Extracted data entries
+--

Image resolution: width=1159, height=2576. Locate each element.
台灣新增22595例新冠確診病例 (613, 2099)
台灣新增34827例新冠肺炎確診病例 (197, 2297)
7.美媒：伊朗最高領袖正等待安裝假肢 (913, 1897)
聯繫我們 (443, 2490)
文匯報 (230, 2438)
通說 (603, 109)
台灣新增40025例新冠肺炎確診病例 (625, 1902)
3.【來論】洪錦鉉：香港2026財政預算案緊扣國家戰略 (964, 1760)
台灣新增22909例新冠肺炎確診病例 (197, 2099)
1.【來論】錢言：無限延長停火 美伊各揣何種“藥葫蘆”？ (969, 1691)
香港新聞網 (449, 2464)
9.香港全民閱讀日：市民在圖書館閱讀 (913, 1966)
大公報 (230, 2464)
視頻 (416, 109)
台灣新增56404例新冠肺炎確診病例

+--

= SET TASK =
Could you express every line of the records above as a JSON list of strings, one string per line, with blank lines left out?

= THE ANSWER =
[
  "Image resolution: width=1159, height=2576. Locate each element.",
  "台灣新增22595例新冠確診病例 (613, 2099)",
  "台灣新增34827例新冠肺炎確診病例 (197, 2297)",
  "7.美媒：伊朗最高領袖正等待安裝假肢 (913, 1897)",
  "聯繫我們 (443, 2490)",
  "文匯報 (230, 2438)",
  "通說 (603, 109)",
  "台灣新增40025例新冠肺炎確診病例 (625, 1902)",
  "3.【來論】洪錦鉉：香港2026財政預算案緊扣國家戰略 (964, 1760)",
  "台灣新增22909例新冠肺炎確診病例 (197, 2099)",
  "1.【來論】錢言：無限延長停火 美伊各揣何種“藥葫蘆”？ (969, 1691)",
  "香港新聞網 (449, 2464)",
  "9.香港全民閱讀日：市民在圖書館閱讀 (913, 1966)",
  "大公報 (230, 2464)",
  "視頻 (416, 109)",
  "台灣新增56404例新冠肺炎確診病例"
]